I wanna say that "DDRMC" needs to go. What's the poignancy of this "DDR Memory
Controller" and why does it have to be there?

> +M:	Shubhrajyoti Datta <shubhrajyoti.datta@xxxxxxx>
> +M:	Sai Krishna Potthuri <sai.krishna.potthuri@xxxxxxx>
> +S:	Maintained
> +F:	Documentation/devicetree/bindings/memory-controllers/xlnx,versal-ddrmc-edac.yaml
> +F:	drivers/edac/xilinx_ddrmc_edac.c
> +
>  XILLYBUS DRIVER
>  M:	Eli Billauer <eli.billauer@xxxxxxxxx>
>  L:	linux-kernel@xxxxxxxxxxxxxxx
> diff --git a/drivers/edac/Kconfig b/drivers/edac/Kconfig
> index 456602d373b7..6c32fa4b980d 100644
> --- a/drivers/edac/Kconfig
> +++ b/drivers/edac/Kconfig
> @@ -541,4 +541,15 @@ config EDAC_DMC520
>  	  Support for error detection and correction on the
>  	  SoCs with ARM DMC-520 DRAM controller.
>  
> +config EDAC_XILINX_DDR

EDAC_VERSAL and so on.

Please check all your nomenclature, choose a special naming and stick with it -
not a row of abbreviations which don't mean a whole lot to users. See how the
other drivers are called - that might give you a good idea.

> +	tristate "Xilinx Versal DDR Memory Controller"
> +	depends on ARCH_ZYNQMP || COMPILE_TEST
> +	help
> +	  Support for error detection and correction on the Xilinx Versal DDR
> +	  memory controller.
> +
> +	  Report both Single Bit Errors (CE) and Double Bit Errors (UE).
> +	  Support injecting both Correctable and UnCorrectable errors for debug
> +	  purpose using sysfs entries.

No need for capitalized words - this is not vendor documentation.
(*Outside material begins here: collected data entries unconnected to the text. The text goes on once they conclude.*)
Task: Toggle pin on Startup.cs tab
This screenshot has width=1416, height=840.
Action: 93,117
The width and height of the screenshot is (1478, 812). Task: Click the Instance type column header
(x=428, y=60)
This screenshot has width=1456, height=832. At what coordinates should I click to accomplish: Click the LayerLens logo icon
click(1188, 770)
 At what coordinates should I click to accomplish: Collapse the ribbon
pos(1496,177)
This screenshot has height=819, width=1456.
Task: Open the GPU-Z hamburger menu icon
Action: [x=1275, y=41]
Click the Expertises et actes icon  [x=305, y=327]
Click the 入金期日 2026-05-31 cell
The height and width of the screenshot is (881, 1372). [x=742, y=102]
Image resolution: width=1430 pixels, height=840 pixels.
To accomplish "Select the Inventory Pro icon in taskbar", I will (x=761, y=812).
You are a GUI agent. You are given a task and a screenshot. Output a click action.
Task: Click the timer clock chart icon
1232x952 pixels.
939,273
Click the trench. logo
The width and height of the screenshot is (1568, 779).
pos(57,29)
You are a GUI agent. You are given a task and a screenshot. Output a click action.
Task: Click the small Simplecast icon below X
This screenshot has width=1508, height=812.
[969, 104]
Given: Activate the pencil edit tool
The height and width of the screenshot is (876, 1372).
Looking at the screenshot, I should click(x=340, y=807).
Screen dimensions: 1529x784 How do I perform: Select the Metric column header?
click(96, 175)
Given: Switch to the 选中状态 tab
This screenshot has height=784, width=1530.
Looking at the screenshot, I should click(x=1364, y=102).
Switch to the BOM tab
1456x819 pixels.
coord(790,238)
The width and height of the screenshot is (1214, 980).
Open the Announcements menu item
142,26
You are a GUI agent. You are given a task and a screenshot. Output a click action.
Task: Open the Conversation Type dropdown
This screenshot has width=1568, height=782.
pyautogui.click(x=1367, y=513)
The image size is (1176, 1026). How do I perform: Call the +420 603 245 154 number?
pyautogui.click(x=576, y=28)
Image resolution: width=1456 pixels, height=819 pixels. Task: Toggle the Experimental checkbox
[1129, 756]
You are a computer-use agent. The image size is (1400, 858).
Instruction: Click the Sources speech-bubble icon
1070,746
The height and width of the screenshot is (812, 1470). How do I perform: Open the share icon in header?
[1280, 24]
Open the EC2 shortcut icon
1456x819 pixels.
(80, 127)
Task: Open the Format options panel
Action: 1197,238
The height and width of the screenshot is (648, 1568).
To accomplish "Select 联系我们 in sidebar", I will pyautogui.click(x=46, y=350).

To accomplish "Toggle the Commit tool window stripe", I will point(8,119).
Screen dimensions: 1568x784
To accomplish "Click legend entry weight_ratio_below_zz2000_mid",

Please check
all your strings.

>  endif # EDAC
> diff --git a/drivers/edac/Makefile b/drivers/edac/Makefile
> index 2d1641a27a28..2f20e0f53ca6 100644
> --- a/drivers/edac/Makefile
> +++ b/drivers/edac/Makefile
> @@ -83,4 +83,5 @@ obj-$(CONFIG_EDAC_TI)			+= ti_edac.o
>  obj-$(CONFIG_EDAC_QCOM)			+= qcom_edac.o
>  obj-$(CONFIG_EDAC_ASPEED)		+= aspeed_edac.o
>  obj-$(CONFIG_EDAC_BLUEFIELD)		+= bluefield_edac.o
> +obj-$(CONFIG_EDAC_XILINX_DDR)		+= xilinx_ddrmc_edac.o

This is what I mean: there's "Xilinx", "DDR", "ddrmc", "Versal" and so on.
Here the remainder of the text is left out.